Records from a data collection
::::
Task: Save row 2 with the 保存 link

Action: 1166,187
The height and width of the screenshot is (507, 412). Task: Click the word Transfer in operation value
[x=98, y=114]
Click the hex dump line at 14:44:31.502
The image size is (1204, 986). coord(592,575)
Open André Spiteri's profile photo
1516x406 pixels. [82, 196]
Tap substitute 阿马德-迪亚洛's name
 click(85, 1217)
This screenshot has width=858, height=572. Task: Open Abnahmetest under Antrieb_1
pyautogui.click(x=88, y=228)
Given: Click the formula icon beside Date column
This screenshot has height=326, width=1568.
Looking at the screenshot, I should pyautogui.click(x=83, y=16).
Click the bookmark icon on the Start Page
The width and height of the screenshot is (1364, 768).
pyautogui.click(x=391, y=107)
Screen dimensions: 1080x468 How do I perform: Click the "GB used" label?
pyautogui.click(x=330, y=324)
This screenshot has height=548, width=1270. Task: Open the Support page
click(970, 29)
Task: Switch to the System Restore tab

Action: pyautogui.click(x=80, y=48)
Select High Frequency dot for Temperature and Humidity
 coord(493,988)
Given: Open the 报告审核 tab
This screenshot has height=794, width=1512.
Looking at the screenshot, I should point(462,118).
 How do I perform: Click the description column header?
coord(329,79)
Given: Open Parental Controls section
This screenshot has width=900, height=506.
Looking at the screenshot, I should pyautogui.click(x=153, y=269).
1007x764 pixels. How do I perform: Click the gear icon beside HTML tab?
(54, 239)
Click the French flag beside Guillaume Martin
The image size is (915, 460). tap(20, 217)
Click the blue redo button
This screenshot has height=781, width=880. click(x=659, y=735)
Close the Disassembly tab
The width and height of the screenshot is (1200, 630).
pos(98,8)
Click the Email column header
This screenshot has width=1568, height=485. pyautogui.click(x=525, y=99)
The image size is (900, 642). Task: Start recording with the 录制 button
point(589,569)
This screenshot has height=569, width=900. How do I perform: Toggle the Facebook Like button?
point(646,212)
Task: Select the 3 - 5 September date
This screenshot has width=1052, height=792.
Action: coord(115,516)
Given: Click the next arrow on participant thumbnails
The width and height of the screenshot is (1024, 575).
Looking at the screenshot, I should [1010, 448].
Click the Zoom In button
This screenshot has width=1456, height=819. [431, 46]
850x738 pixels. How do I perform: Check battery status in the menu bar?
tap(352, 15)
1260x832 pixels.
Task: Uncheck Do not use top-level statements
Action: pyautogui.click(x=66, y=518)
::::
What to produce: The response has to give back every record verbatim.

Written answer:
Task: Save row 2 with the 保存 link

Action: 1166,187
The height and width of the screenshot is (507, 412). Task: Click the word Transfer in operation value
[x=98, y=114]
Click the hex dump line at 14:44:31.502
The image size is (1204, 986). coord(592,575)
Open André Spiteri's profile photo
1516x406 pixels. [82, 196]
Tap substitute 阿马德-迪亚洛's name
 click(85, 1217)
This screenshot has width=858, height=572. Task: Open Abnahmetest under Antrieb_1
pyautogui.click(x=88, y=228)
Given: Click the formula icon beside Date column
This screenshot has height=326, width=1568.
Looking at the screenshot, I should pyautogui.click(x=83, y=16).
Click the bookmark icon on the Start Page
The width and height of the screenshot is (1364, 768).
pyautogui.click(x=391, y=107)
Screen dimensions: 1080x468 How do I perform: Click the "GB used" label?
pyautogui.click(x=330, y=324)
This screenshot has height=548, width=1270. Task: Open the Support page
click(970, 29)
Task: Switch to the System Restore tab

Action: pyautogui.click(x=80, y=48)
Select High Frequency dot for Temperature and Humidity
 coord(493,988)
Given: Open the 报告审核 tab
This screenshot has height=794, width=1512.
Looking at the screenshot, I should point(462,118).
 How do I perform: Click the description column header?
coord(329,79)
Given: Open Parental Controls section
This screenshot has width=900, height=506.
Looking at the screenshot, I should pyautogui.click(x=153, y=269).
1007x764 pixels. How do I perform: Click the gear icon beside HTML tab?
(54, 239)
Click the French flag beside Guillaume Martin
The image size is (915, 460). tap(20, 217)
Click the blue redo button
This screenshot has height=781, width=880. click(x=659, y=735)
Close the Disassembly tab
The width and height of the screenshot is (1200, 630).
pos(98,8)
Click the Email column header
This screenshot has width=1568, height=485. pyautogui.click(x=525, y=99)
The image size is (900, 642). Task: Start recording with the 录制 button
point(589,569)
This screenshot has height=569, width=900. How do I perform: Toggle the Facebook Like button?
point(646,212)
Task: Select the 3 - 5 September date
This screenshot has width=1052, height=792.
Action: coord(115,516)
Given: Click the next arrow on participant thumbnails
The width and height of the screenshot is (1024, 575).
Looking at the screenshot, I should [1010, 448].
Click the Zoom In button
This screenshot has width=1456, height=819. [431, 46]
850x738 pixels. How do I perform: Check battery status in the menu bar?
tap(352, 15)
1260x832 pixels.
Task: Uncheck Do not use top-level statements
Action: pyautogui.click(x=66, y=518)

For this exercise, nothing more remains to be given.